Kanmer, locally known as Bakar Kot, is an archaeological site belonging to Indus Valley civilization, located in Rapar Taluk, Kutch District, Gujarat, India.

==Excavation==
An Indo-Japanese joint excavation at Kanmer was undertaken in 2006 by the Institute of Rajasthan Studies, RIHN, JRN Rajasthan Vidyapeeth, Archeology Department, Gujarat and Japanese team.

==Architecture==
The site was strongly fortified despite being small, perhaps because it may have been located on a trade route between Sindh and Saurashtra.

==Findings==
A rich ceramic assemblage, representing the Mature Harappan culture, was found at this site. Three clay seals were found, each featuring Indus scripts, as well as central holes allowing them to function as pendants.

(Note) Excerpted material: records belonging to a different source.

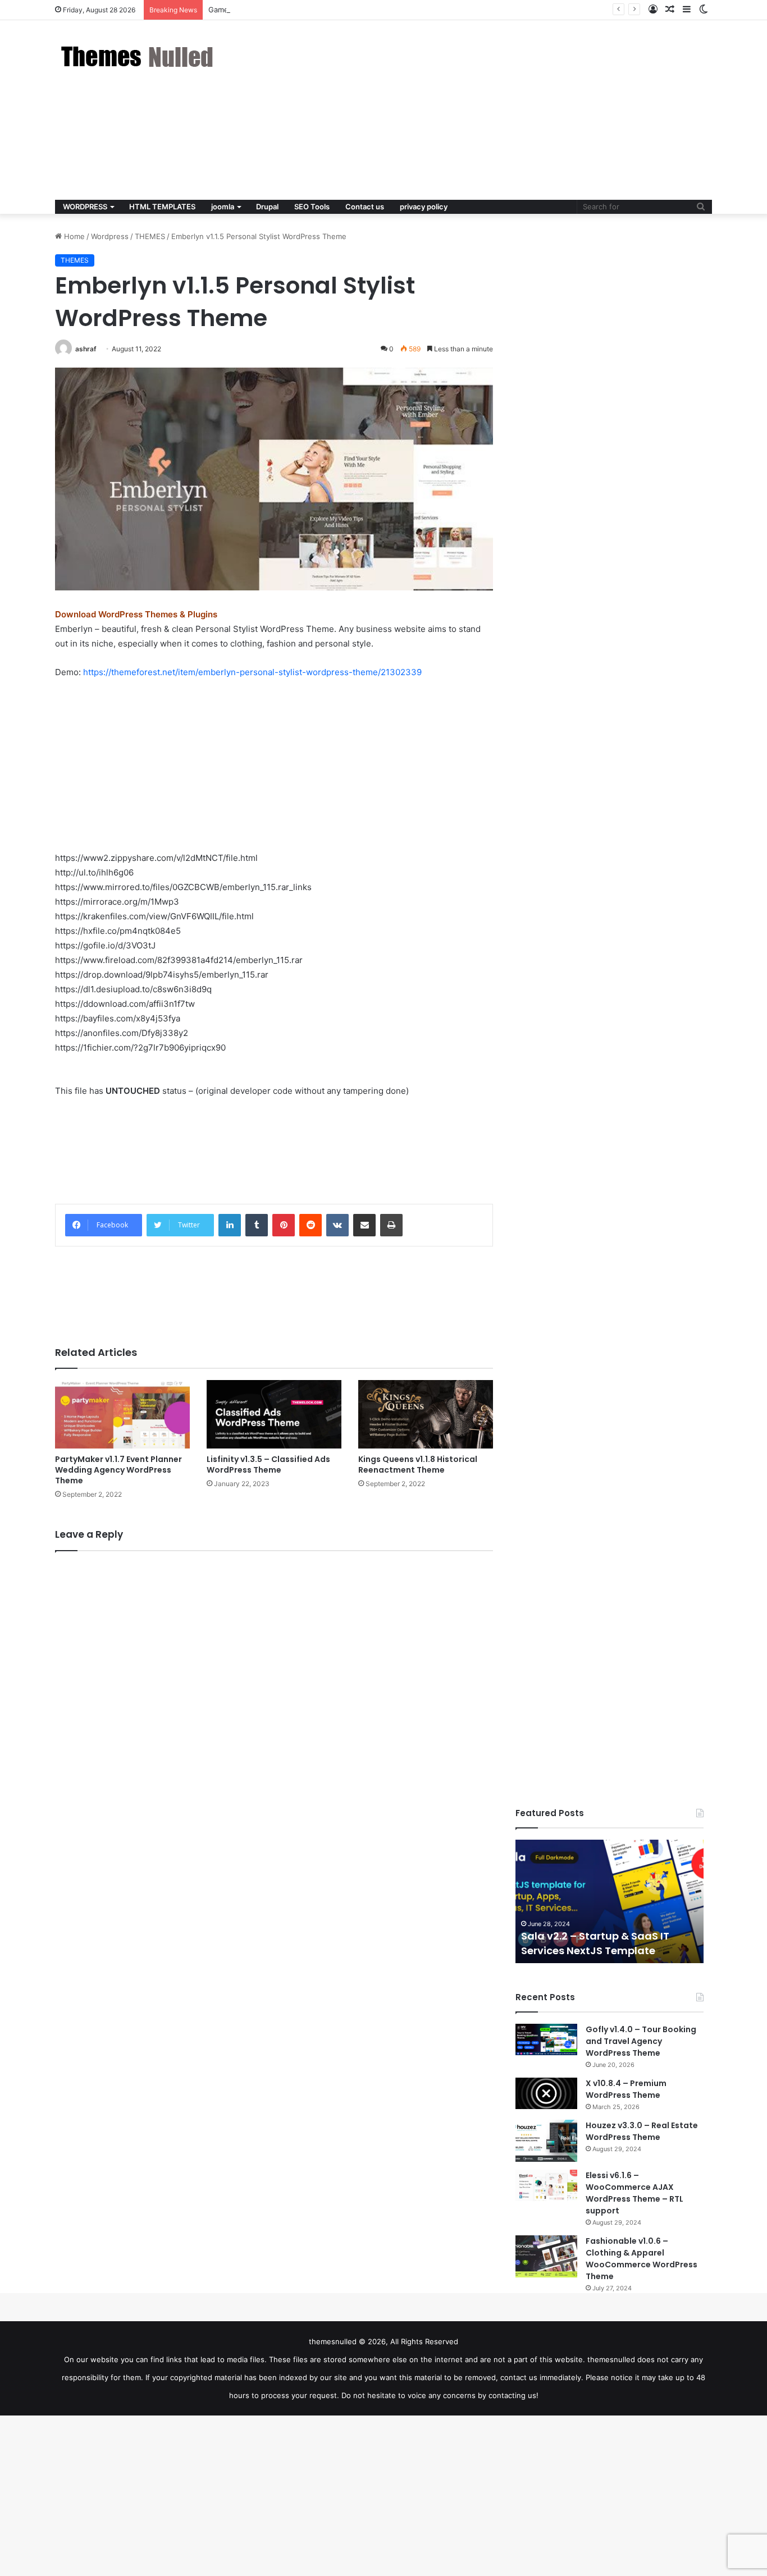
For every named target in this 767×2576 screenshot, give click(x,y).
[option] (609, 1901)
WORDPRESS (85, 206)
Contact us (364, 206)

A large number of bead-making goods — 150 stone beads and roughouts, 160 drill bits, 433 faience beads and 20,000 steatite beads — were found here, indicating the site's importance as an industrial unit. Agate quarries were also located at a distance of 20 km from the site.

==Importance==
The figures appearing on clay seals and their similarity with those of Mohenjo-daro indicate Kanmer's association with bigger trade centres like Harappa and Mohenjo-daro.